Saki et al34 conducted a randomized, split-face trial of 37 patients comparing the efficacy of intradermal TA and topical hydroquinone. Each group was treated with either monthly intradermal TA injections or nightly hydroquinone for 3 months. After 4 weeks of treatment, TA initially had a greater improvement. However, after 20 weeks, the overall changes were not significant between the 2 groups.34 Pazyar et al35 conducted a randomized, split-face trial of 49 patients comparing the efficacy of intradermal TA and hydroquinone cream. After 24 weeks of biweekly TA injections or twice-daily hydroquinone, there were no statistically significant differences in the decreased MASI scores between treatments.35 Additional large, double-blind, controlled trials are needed to thoroughly assess the role of intradermal TA in comparison to its treatment counterpart of hydroquinone.

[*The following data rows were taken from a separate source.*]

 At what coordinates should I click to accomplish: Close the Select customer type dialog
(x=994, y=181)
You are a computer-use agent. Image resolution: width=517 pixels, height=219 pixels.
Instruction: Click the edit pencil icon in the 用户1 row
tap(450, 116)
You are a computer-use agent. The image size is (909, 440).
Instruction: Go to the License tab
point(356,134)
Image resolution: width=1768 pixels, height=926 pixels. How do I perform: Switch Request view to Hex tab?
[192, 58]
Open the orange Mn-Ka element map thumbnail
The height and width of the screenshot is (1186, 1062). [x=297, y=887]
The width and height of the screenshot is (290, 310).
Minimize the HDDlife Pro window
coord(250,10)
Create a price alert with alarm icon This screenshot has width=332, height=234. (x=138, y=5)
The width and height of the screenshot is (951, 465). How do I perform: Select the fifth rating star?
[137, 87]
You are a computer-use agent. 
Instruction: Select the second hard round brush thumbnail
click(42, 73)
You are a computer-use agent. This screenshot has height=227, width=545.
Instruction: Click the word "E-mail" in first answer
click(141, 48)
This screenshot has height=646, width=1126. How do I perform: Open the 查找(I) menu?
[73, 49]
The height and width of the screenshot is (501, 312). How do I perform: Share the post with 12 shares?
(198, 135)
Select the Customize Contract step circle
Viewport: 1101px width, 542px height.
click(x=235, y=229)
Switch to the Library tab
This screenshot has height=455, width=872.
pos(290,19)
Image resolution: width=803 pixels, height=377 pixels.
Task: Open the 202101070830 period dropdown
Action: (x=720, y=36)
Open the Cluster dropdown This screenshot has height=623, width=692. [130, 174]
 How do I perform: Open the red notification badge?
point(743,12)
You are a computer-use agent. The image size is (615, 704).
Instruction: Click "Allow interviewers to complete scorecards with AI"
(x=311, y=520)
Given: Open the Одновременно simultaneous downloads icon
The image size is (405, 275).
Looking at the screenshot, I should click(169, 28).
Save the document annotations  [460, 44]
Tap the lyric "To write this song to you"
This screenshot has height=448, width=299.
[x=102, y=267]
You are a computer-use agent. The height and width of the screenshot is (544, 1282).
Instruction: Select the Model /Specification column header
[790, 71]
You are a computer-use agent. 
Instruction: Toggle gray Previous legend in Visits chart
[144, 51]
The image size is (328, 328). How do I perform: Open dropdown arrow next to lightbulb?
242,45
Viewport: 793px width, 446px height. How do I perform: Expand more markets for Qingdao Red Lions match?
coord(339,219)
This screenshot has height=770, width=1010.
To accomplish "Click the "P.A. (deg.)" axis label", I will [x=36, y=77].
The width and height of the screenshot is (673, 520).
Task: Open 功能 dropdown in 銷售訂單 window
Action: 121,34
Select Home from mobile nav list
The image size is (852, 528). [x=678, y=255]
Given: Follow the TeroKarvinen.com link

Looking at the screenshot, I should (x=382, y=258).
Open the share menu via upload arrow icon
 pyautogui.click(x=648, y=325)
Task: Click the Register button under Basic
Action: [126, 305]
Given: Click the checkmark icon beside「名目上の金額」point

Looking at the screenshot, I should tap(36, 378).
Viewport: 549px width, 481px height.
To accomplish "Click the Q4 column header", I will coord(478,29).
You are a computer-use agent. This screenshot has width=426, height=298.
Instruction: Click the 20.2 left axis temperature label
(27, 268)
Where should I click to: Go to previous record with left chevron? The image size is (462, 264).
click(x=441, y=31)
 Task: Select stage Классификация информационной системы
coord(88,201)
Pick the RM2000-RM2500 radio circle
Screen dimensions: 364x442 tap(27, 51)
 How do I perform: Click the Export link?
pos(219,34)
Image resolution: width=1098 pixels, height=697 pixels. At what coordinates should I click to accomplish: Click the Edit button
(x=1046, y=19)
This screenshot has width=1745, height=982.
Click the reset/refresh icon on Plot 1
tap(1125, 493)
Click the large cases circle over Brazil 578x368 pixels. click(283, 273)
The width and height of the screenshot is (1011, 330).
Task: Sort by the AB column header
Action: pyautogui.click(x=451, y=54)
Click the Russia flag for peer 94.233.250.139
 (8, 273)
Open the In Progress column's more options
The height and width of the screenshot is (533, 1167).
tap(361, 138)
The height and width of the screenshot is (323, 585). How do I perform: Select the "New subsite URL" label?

Ebrahimi and Naeini29 conducted a 12-week, double-blind, split-phase trial of 50 Iranian melasma patients, which showed that 27.3% of patients rated the improvement in melasma as excellent, 42.4% as good, and 30.3% as fair after using TA solution 3%. Wu et al36 also showed a total melasma improvement rate of 80.9% in 256 patients with long-term oral use of TA. In a study by Kim et al31 (N=245), the mean MASI score considerably decreased after topical TA use, with a total response rate of 95.6%. In another study, Atefi et al37 presented significantly increased levels of satisfaction in patients treated with topical TA 5% vs hydroquinone (P=.015).
Melasma in Patients With Darker Skin Types—Special attention must be given to choosing the appropriate medication in melasma patients with darker skin types, as there is an increased risk for postinflammatory hyperpigmentation. Currently, few randomized controlled trials exist that fulfill the criteria of evaluating pharmacologic options for patients with melasma, and even fewer studies solely focus on patients with darker skin types.38 In addition to treatment advances, patients must be educated on the need to avoid sun exposure when possible or to use photoprotection, especially in the South Asian region, where these practices rarely are taught. Our study provided a unique analysis regarding the efficacy of TA solution 5% for the treatment of melasma in patients of South Asian descent. Clinicians can use these findings as a foundation for treating all patients with melasma but particularly those with darker skin types.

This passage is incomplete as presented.